(A run of records)
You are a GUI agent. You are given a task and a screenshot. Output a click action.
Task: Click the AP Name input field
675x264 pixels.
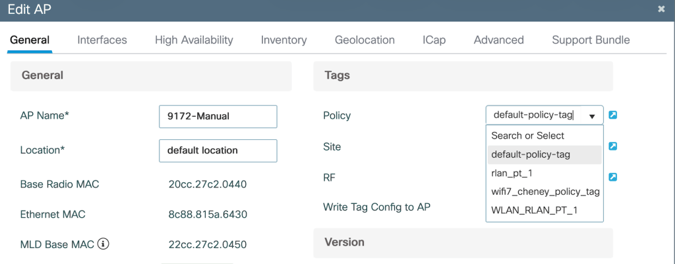click(218, 117)
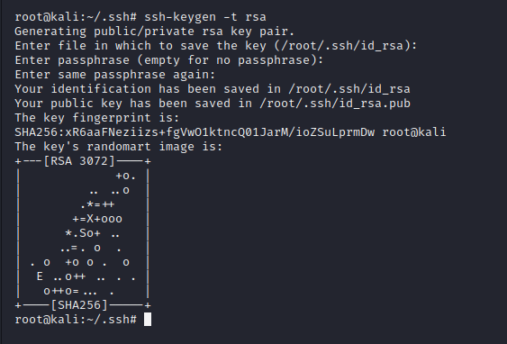Click the root@kali text after the fingerprint
This screenshot has height=344, width=507.
pyautogui.click(x=414, y=131)
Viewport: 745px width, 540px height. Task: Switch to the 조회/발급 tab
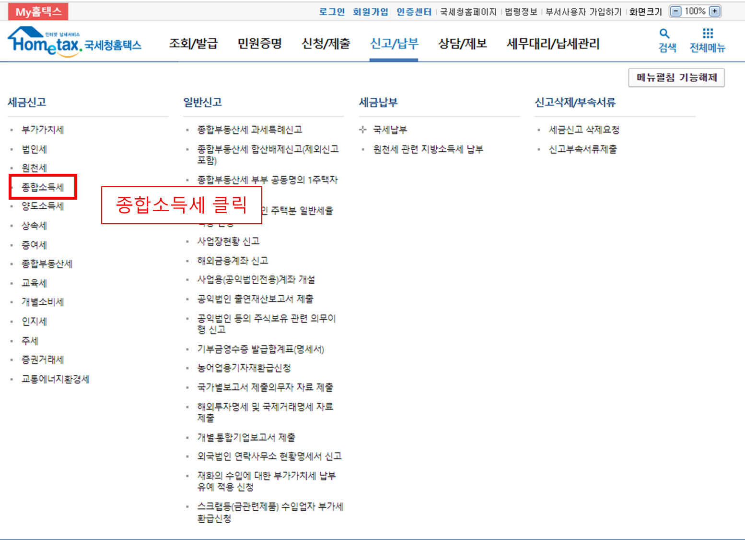[x=194, y=43]
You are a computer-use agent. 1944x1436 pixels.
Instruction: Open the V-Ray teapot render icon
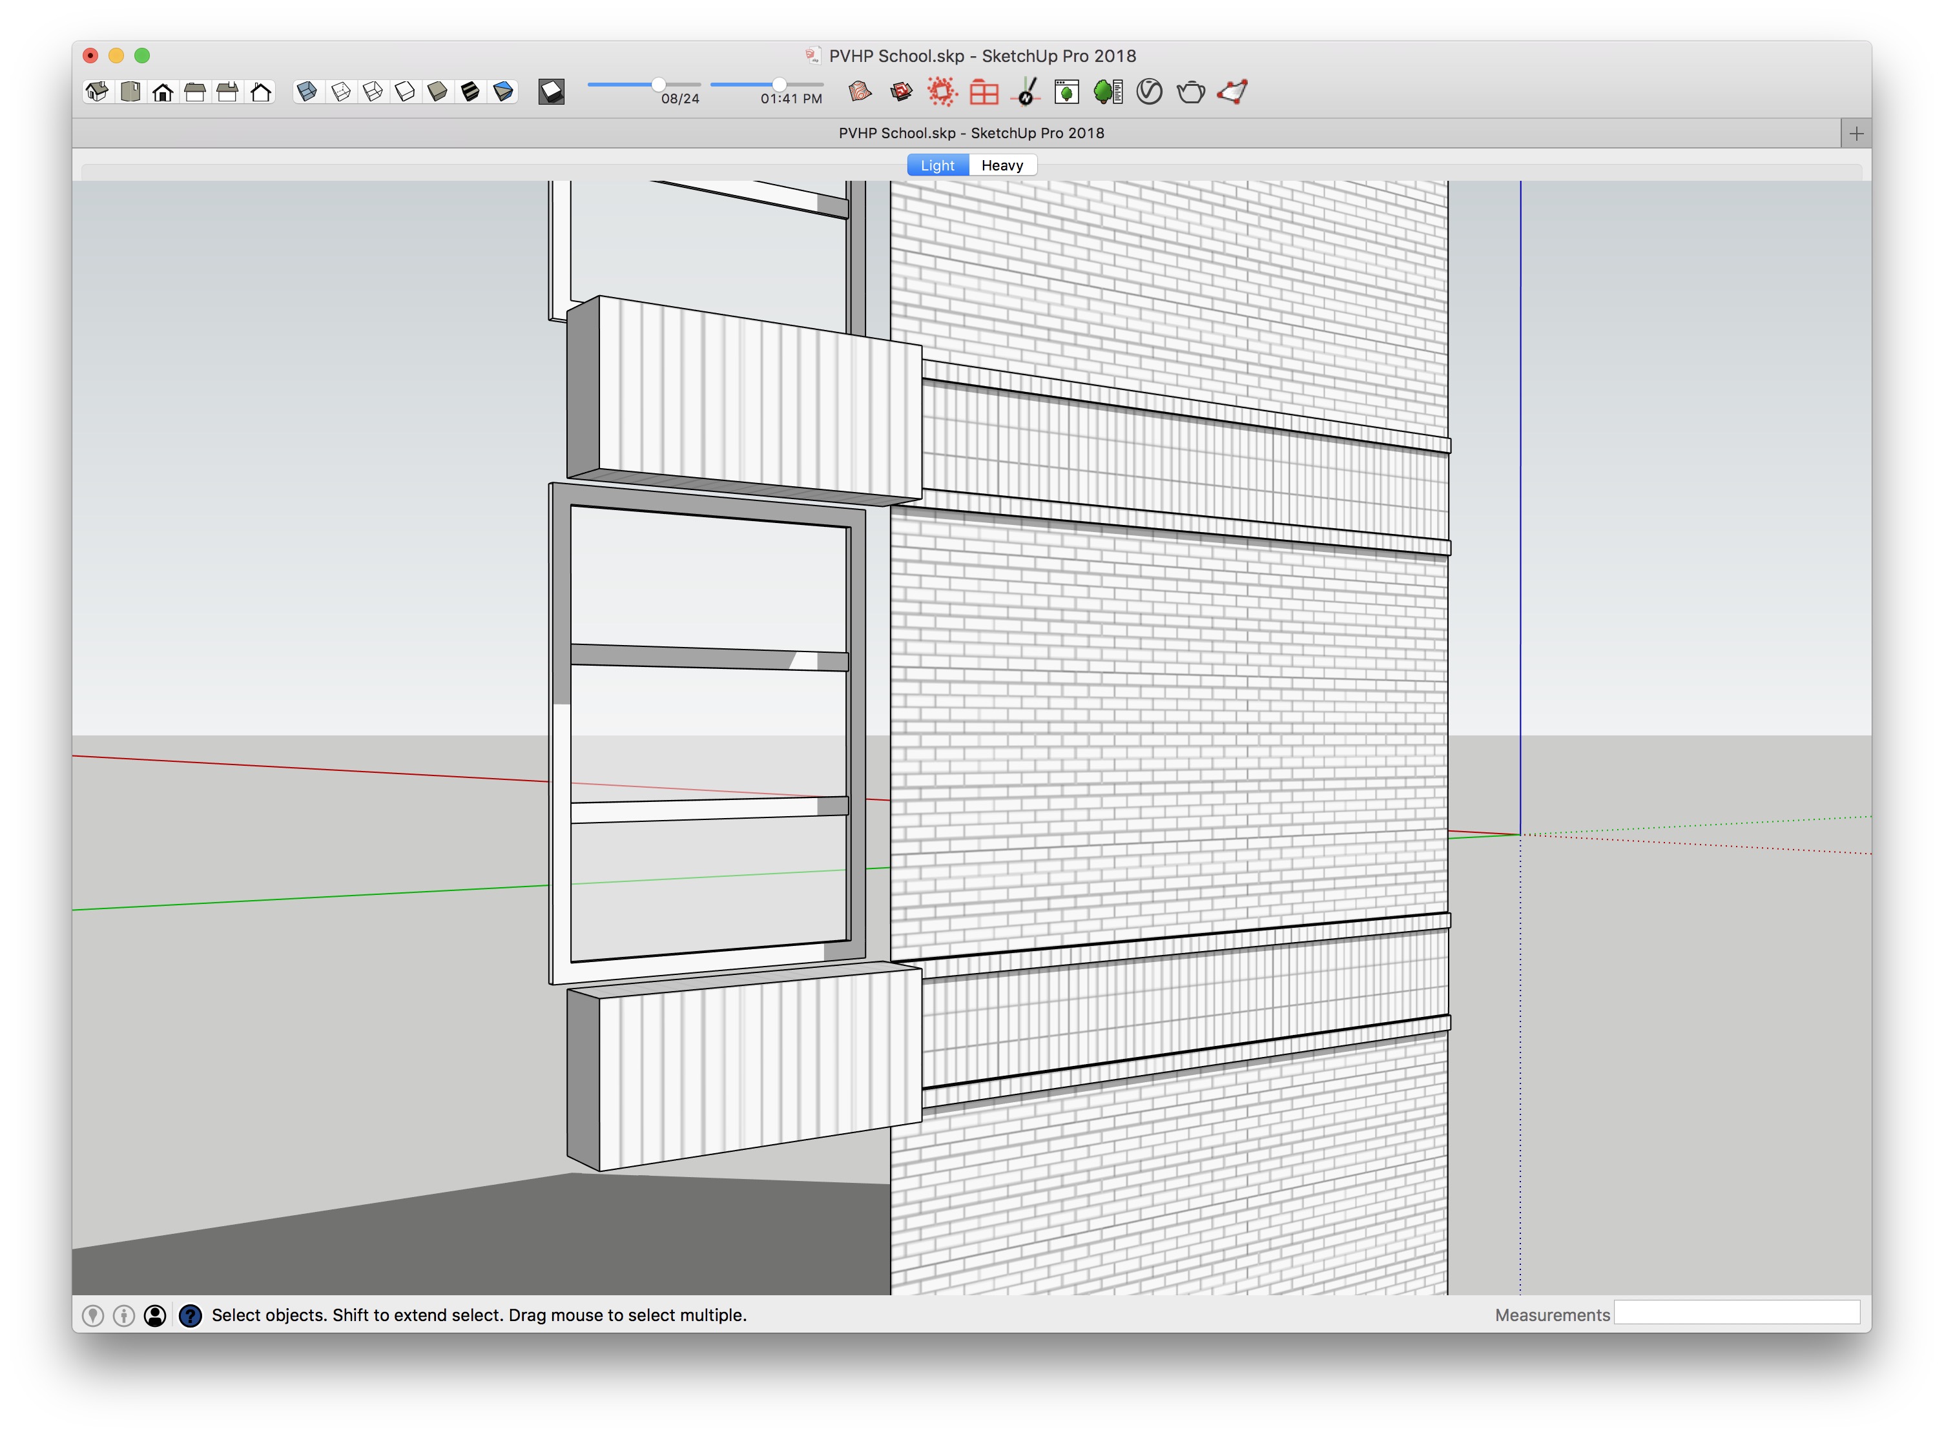(x=1190, y=92)
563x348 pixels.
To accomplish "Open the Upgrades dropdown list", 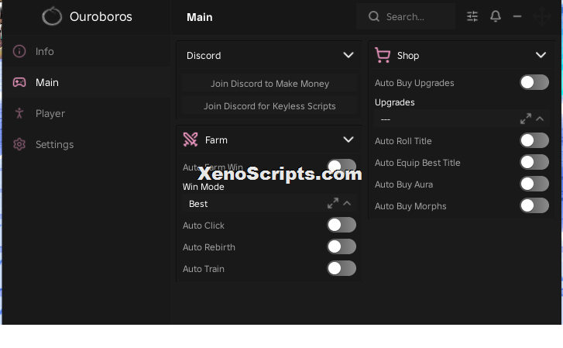I will 462,119.
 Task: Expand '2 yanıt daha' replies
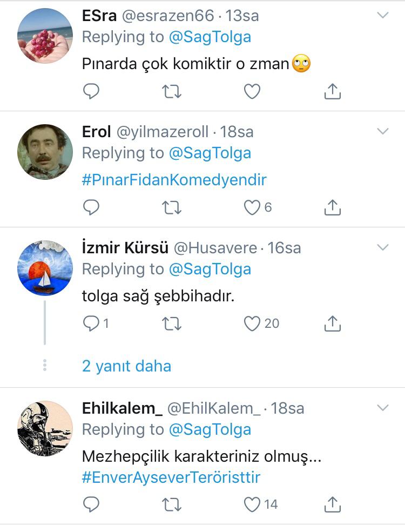point(126,366)
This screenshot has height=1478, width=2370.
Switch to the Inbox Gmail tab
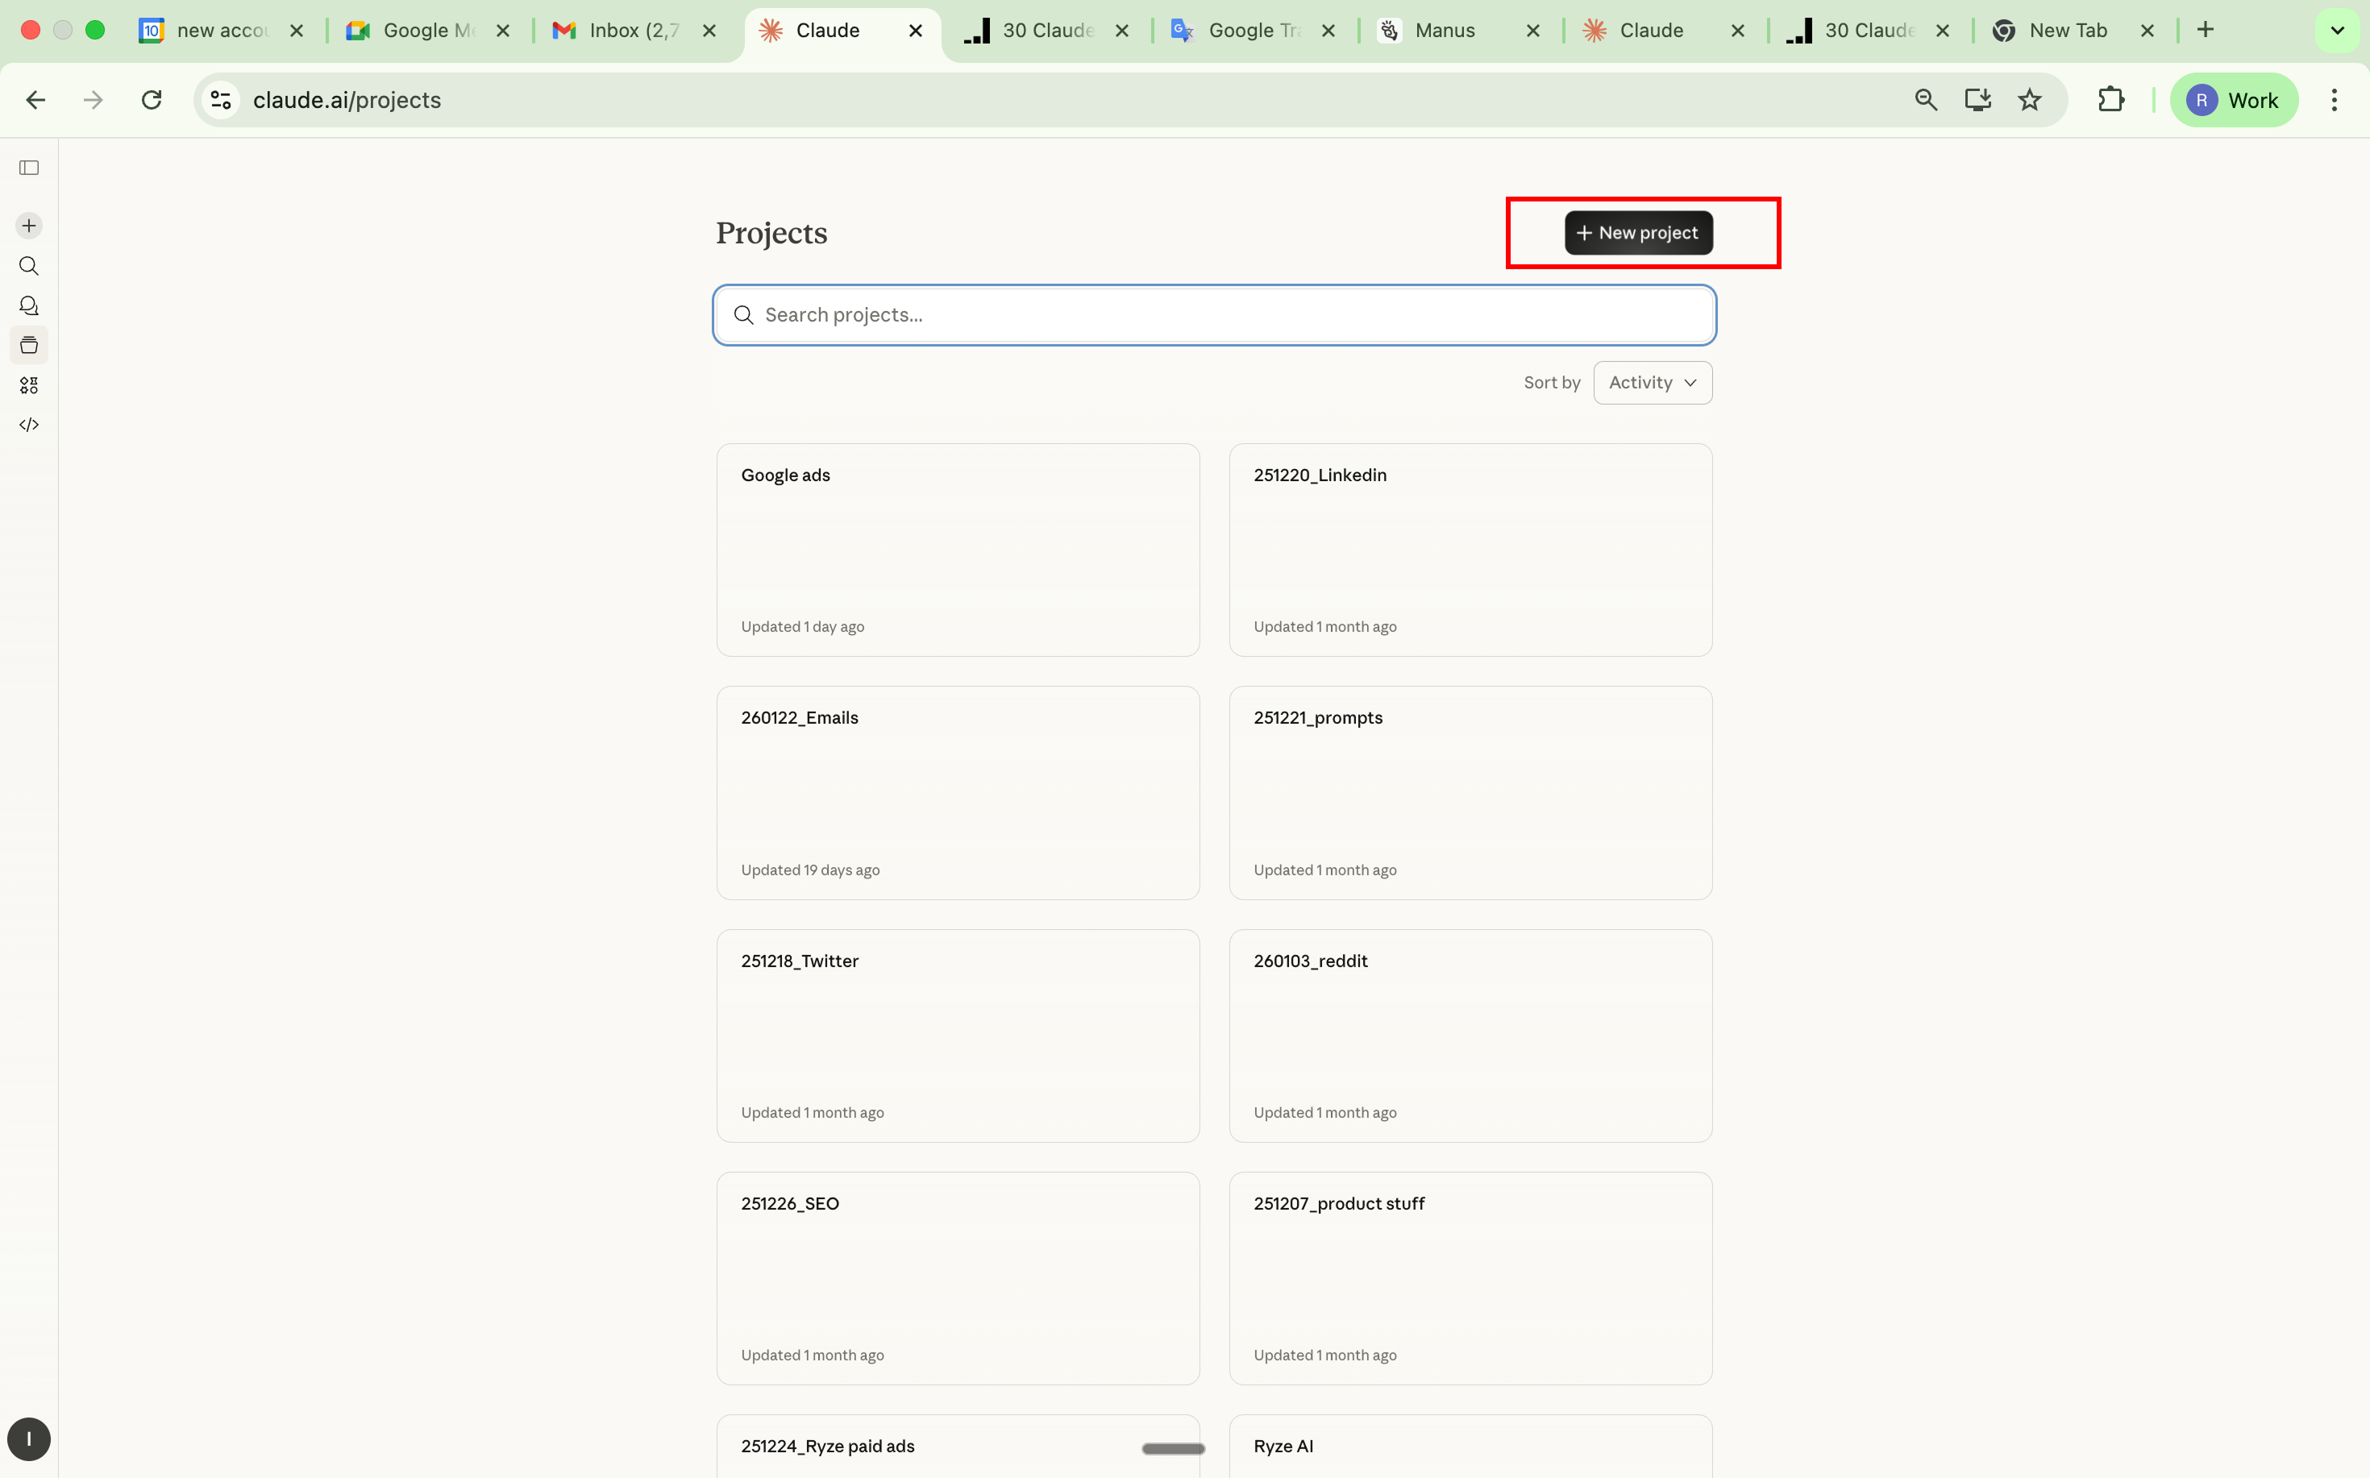pyautogui.click(x=627, y=29)
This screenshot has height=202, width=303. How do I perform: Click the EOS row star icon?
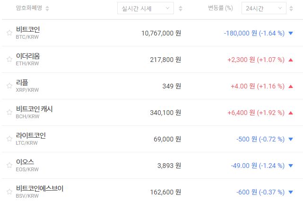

**SET TASK:**
Write out the entries word for word, from the very beginning down through the line that contains "(x=1190, y=92)". Leave the pictures out of your copy.

**RESPONSE FOR THIS EXERCISE:**
You are a GUI agent. You are given a task and a screenshot. Output a click action.
Task: Click the AP Name input field
675x264 pixels.
click(218, 117)
Click the root@kali text after the fingerprint
This screenshot has height=344, width=507.
pyautogui.click(x=414, y=131)
Viewport: 745px width, 540px height. Task: Switch to the 조회/발급 tab
[x=194, y=43]
You are a computer-use agent. 1944x1436 pixels.
Instruction: Open the V-Ray teapot render icon
(x=1190, y=92)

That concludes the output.